5 ans dans le retro (8)

Revenir au lycée après deux ans de fac, ça n’est pas agréable. J’avais eu le baratin d’une prof de terminale qui rigolait en disant que les cancres avaient peur de quitter le lycée et de grandir.

Ah, mais la fac.

C’est grisant, la fac, surtout en médecine. Les Travaux Dirigés sont avec pleins de profs différents, si on rate celui du lundi, on peut y aller tous les autres jours de la semaine. Ne pas aller en Travaux Dirigés ou en cours pour aller bûcher à la Bibliothèque Universitaire, c’est possible. D’accord, il  y avait la pression du concours. Mais on pouvait très bien sécher le cours de biophysique qu’on connaissait déjà par coeur pour aller au cinéma en fin de journée.

L’école de sage-femme, c’est le contraire. Les deux semaines qui ont suivi ma rentrée, ça a été une claque, l’impression de revenir deux ans en arrière. Les cours étaient intéressant, mais à mourir d’ennui. L’hygiène, par exemple. L’hygiène, c’est une matière où on t’enseigne à désinfecter la peau. Mais au lieu de te faire ça en 45 minutes (je pense qu’on a fait le tour, facile), le cours dure quatre heures. Dans une classe de trente, vu tout de suite parce qu’on est un gars et que les gars, il n’y en a que deux, je me suis rendu compte que je retrouvais les vieux réflexes du lycée. Métro ou 20 minutes, un stylo, une feuille. C’est parti pour les sudoku au fond de la classe, les gribouillis. Je dois dire que le fait d’avoir un ordinateur portable, l’année suivante, a beaucoup amélioré les choses, mais à l’époque j’étais encore au stylo plume et à la prise de notes manuelle.
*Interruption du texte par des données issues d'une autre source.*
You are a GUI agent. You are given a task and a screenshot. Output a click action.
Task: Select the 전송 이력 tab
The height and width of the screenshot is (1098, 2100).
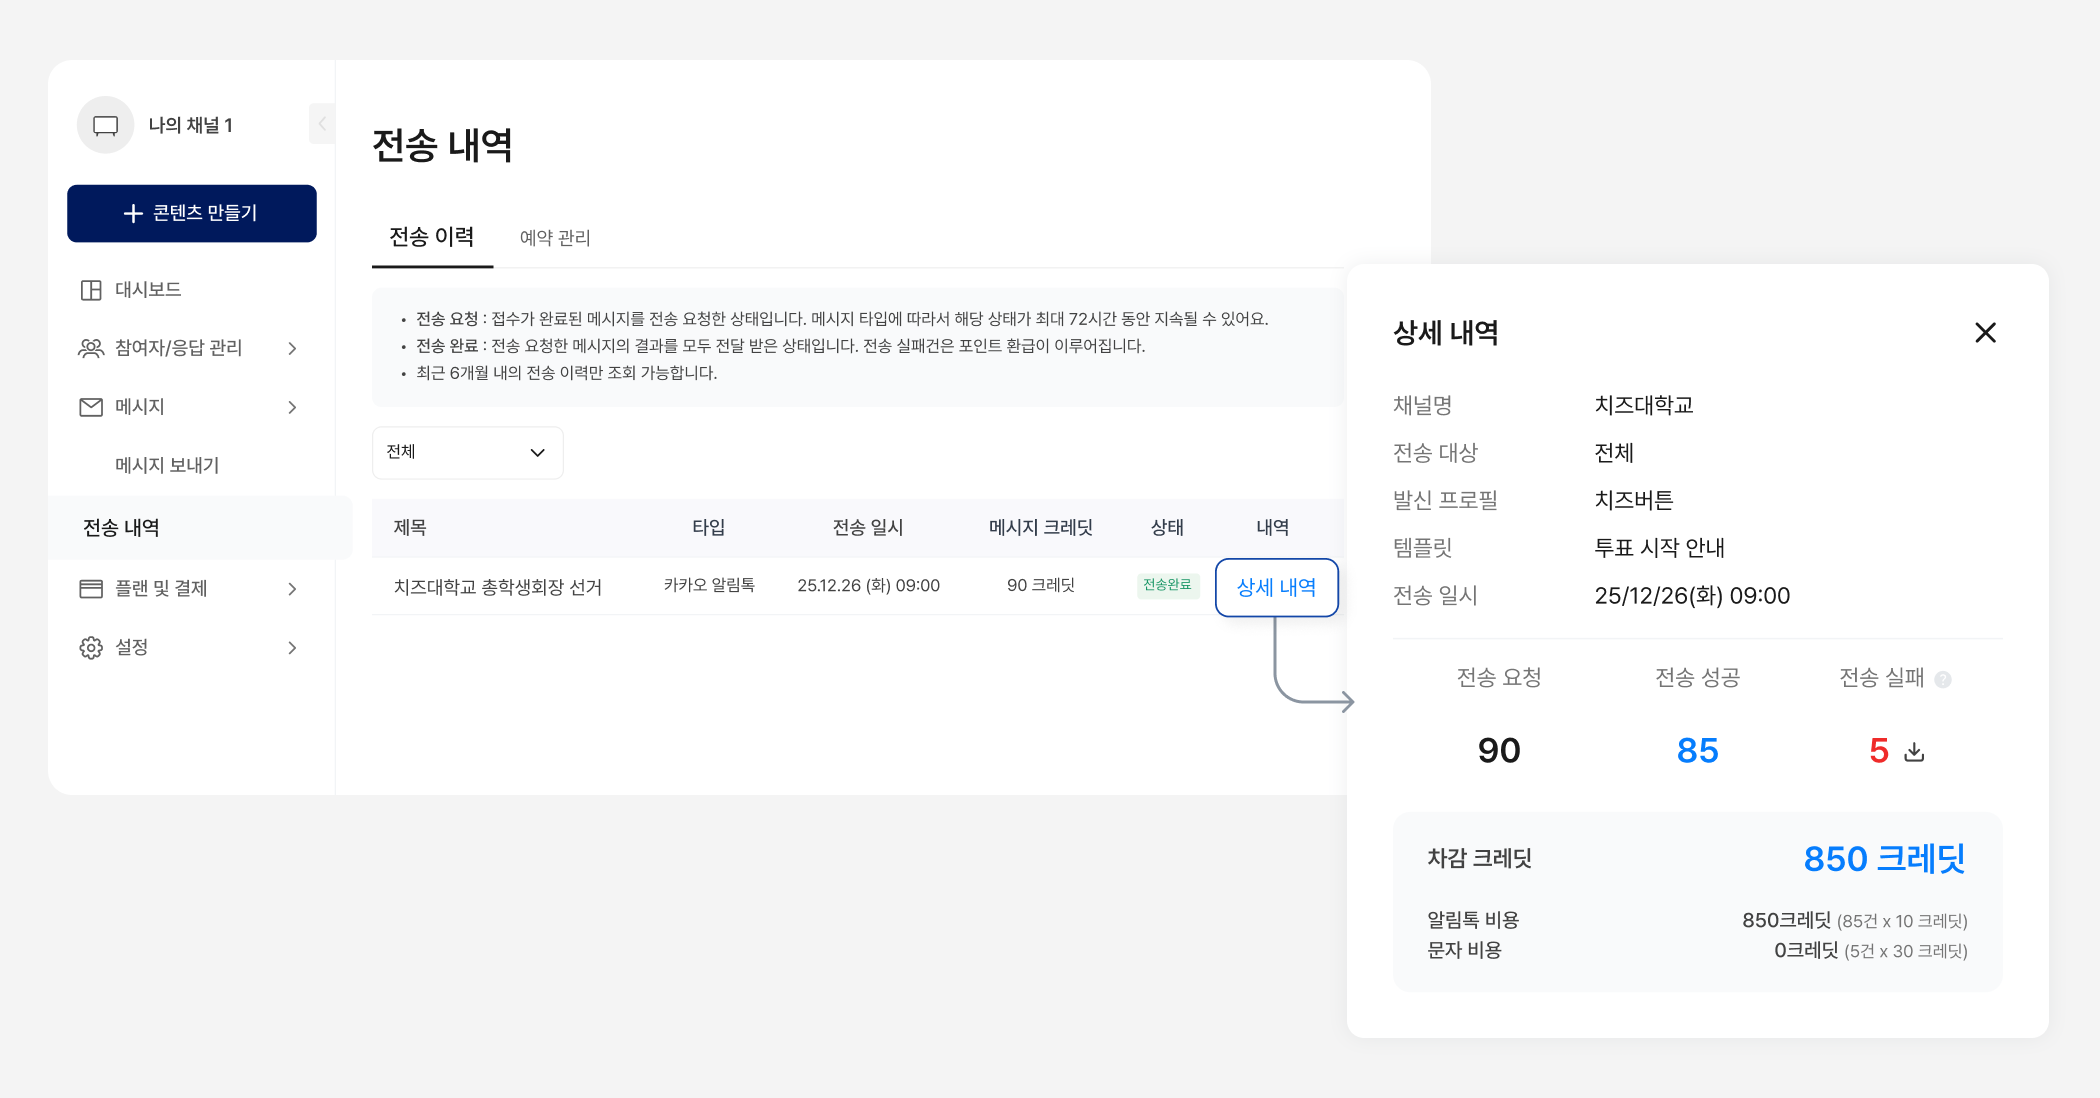click(432, 237)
Donc déjà, le choc des horaires (8h30 – 17h), la classe de trente deux personnes et la présence obligatoire. Heureusement, on ne faisait pas l’appel le matin.

 

Et puis il y avait un truc en plus…

J’ai fait mon lycée dans un lycée parisien élitiste, une terminale scientifique qui ressemblait à un régiment de poilu avec trois filles. Se retrouver dans l’exacte inverse m’a, au départ, un peu fait un choc.
Déjà mes repères de discussion jeu de rôle / jeux vidéo / anime / sience fiction me semblaient compromis. Je vous accorde que c’était un très gros préjugé et le futur me donna tort.
La première grande discussion eut lieu le jour de la rentrée. On ne venait pas tous de la même fac à la base, donc la P1 était un bon sujet. Le problème connexe vint des frustrations. Il y avait déjà deux ou trois personnes qui disaient faire sage-femme pour retourner en médecine après. D’autres qui attendaient la fin de la première année et les stages pour voir. La discussion sur le concours, l’enfer et les profs nous a tenu presque une semaine. Après ça j’ai cru devenir fou avec les discussions sur les relations de couple. Elles étaient presque toute en couple. C’était terrible. Il faut dire que la plupart des couples n’ont pas duré.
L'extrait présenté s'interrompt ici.